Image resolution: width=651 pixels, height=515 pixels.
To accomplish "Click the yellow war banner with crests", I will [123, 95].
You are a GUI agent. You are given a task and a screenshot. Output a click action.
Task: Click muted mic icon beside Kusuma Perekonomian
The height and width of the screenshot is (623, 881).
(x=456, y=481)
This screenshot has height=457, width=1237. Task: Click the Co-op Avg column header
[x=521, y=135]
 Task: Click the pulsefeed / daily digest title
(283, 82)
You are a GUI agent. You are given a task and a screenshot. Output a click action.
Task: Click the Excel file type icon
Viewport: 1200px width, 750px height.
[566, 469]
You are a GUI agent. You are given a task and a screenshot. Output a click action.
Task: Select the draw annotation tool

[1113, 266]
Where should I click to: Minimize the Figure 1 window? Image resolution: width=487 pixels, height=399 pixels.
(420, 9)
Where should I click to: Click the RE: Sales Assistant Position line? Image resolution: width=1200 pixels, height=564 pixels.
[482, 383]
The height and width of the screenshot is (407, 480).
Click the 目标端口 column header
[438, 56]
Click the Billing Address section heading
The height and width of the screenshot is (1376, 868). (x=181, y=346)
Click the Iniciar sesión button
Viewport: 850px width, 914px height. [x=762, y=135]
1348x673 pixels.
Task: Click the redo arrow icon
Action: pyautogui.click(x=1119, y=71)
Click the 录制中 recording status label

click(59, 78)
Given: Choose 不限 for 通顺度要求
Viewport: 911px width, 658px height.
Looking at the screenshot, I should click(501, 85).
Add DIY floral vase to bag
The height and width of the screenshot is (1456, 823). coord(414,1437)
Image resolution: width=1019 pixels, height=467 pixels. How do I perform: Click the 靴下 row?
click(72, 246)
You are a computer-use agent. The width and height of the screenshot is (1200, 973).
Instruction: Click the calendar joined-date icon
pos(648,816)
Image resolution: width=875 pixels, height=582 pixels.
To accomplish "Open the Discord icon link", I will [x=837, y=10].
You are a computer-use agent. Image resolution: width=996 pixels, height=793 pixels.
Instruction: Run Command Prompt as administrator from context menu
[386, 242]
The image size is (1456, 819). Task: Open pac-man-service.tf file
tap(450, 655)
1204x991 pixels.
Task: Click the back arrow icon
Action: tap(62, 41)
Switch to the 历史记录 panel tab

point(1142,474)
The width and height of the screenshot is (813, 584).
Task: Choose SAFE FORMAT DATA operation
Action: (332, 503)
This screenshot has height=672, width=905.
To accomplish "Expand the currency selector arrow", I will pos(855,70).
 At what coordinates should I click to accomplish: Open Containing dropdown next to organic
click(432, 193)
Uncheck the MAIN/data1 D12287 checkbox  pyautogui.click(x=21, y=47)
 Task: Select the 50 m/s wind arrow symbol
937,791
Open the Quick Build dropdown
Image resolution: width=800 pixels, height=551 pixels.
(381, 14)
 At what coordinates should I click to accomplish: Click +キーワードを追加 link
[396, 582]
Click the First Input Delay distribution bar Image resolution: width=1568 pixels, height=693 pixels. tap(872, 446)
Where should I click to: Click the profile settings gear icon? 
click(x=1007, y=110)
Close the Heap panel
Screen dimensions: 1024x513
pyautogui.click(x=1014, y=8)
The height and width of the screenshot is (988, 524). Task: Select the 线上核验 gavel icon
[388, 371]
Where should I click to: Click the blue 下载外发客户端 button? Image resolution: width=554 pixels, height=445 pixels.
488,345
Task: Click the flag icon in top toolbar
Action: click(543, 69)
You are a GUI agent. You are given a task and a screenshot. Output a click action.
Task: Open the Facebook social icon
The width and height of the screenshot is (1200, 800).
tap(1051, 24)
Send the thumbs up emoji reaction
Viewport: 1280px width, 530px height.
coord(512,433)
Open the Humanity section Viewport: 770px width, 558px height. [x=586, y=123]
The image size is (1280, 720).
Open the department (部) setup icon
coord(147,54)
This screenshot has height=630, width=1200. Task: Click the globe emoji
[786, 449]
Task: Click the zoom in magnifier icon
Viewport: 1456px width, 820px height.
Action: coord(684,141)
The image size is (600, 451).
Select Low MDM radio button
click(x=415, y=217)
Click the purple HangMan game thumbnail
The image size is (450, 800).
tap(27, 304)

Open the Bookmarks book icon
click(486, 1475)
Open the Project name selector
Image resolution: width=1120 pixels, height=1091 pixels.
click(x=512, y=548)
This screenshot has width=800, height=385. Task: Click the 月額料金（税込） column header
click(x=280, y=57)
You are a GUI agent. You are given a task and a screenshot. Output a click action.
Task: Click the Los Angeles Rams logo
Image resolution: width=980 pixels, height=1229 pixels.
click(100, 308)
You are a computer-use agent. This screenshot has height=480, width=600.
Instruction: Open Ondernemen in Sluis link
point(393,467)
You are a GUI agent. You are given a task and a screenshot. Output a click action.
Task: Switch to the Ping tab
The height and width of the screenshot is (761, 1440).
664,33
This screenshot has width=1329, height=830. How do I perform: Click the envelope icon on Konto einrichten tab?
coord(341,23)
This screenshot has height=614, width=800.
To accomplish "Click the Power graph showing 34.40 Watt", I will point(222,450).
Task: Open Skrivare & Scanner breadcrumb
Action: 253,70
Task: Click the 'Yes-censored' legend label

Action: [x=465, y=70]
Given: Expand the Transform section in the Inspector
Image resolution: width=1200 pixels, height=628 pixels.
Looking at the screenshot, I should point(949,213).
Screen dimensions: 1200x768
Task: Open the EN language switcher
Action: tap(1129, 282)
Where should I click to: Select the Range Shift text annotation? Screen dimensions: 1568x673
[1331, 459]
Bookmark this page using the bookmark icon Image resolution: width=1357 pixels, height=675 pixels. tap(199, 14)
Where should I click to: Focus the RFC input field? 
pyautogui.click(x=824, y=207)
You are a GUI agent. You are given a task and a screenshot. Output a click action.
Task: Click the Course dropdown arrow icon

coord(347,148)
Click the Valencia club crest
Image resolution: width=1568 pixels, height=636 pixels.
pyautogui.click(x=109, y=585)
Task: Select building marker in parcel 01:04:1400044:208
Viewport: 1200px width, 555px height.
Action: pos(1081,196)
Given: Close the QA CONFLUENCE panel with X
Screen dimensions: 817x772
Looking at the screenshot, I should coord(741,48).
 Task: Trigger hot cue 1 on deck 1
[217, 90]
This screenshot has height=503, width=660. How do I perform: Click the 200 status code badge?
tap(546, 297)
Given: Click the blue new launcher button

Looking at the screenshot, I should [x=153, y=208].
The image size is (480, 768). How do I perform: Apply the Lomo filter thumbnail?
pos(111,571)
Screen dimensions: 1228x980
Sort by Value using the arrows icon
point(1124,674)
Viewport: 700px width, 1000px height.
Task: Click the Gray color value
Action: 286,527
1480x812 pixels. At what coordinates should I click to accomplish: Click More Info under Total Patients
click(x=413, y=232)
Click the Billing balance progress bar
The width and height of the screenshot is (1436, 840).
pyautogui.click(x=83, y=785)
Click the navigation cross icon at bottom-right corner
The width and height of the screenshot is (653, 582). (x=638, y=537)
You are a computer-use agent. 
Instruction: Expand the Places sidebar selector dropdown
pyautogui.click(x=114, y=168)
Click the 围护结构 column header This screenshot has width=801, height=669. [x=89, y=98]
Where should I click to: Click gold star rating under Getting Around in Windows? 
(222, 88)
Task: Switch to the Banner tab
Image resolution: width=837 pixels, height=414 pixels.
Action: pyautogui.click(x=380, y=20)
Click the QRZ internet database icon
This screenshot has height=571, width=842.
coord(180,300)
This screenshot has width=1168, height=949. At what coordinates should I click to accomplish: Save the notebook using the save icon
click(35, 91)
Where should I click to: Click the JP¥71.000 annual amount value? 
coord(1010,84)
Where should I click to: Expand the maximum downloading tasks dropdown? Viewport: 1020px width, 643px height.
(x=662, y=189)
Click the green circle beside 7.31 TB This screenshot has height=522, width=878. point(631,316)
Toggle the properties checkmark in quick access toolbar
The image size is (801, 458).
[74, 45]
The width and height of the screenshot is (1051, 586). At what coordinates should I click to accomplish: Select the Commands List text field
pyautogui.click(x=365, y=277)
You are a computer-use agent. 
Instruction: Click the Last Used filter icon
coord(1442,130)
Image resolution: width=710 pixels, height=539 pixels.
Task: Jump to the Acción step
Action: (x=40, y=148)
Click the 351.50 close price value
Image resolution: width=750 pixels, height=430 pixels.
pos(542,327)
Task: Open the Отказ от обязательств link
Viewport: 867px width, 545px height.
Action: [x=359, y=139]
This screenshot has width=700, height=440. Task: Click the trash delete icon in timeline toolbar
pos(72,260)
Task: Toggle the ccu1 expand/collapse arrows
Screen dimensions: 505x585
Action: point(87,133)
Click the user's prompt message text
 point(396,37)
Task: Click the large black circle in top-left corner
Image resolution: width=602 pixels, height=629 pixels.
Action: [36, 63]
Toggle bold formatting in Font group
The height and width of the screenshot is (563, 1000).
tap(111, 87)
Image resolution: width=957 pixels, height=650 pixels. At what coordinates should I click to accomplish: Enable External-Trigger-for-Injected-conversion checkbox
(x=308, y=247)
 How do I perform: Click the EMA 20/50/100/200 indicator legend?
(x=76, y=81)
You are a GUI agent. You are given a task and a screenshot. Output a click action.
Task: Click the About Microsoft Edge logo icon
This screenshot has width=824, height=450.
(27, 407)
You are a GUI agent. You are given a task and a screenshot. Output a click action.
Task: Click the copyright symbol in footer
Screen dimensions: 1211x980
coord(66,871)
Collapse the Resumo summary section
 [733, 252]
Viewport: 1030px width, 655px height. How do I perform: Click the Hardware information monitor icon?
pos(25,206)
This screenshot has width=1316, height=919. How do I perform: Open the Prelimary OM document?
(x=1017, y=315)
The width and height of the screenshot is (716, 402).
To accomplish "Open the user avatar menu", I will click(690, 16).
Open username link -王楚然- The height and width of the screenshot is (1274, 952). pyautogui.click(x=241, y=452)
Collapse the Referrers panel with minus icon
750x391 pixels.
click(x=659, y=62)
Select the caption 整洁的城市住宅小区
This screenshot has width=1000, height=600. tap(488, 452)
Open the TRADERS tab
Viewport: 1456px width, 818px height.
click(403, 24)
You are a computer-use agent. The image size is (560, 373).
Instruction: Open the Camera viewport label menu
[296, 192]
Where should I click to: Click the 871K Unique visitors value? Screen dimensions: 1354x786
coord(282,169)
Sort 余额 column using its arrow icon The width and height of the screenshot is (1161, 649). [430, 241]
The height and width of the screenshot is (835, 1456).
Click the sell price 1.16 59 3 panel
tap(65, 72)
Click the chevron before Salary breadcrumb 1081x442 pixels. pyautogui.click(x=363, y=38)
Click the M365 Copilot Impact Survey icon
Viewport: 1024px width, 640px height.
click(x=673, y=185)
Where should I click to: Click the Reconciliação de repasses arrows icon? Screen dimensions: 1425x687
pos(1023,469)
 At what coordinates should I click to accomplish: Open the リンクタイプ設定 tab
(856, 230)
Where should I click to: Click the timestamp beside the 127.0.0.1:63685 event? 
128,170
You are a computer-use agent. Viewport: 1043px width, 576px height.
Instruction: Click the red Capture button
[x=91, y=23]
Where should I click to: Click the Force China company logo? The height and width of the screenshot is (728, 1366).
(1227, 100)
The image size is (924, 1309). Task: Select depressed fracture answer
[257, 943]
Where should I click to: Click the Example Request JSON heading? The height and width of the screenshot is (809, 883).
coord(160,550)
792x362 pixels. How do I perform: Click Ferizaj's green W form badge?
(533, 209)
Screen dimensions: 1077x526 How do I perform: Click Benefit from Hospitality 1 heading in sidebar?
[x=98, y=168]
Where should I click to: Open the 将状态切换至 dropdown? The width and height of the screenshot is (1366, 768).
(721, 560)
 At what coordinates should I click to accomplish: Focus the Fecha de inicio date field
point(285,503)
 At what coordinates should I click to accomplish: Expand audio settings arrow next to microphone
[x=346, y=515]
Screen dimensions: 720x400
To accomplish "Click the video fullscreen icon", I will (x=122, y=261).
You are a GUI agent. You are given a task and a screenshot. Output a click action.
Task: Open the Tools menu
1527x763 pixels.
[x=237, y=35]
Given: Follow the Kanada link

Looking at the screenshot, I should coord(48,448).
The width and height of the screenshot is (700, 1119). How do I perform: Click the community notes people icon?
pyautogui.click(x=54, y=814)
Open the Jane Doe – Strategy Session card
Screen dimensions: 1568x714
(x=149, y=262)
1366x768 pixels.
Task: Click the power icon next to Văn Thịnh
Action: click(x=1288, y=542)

Task details |
Some lines above may contain the string "computer". State how many of them the records have, and nothing more.

The completed task |
7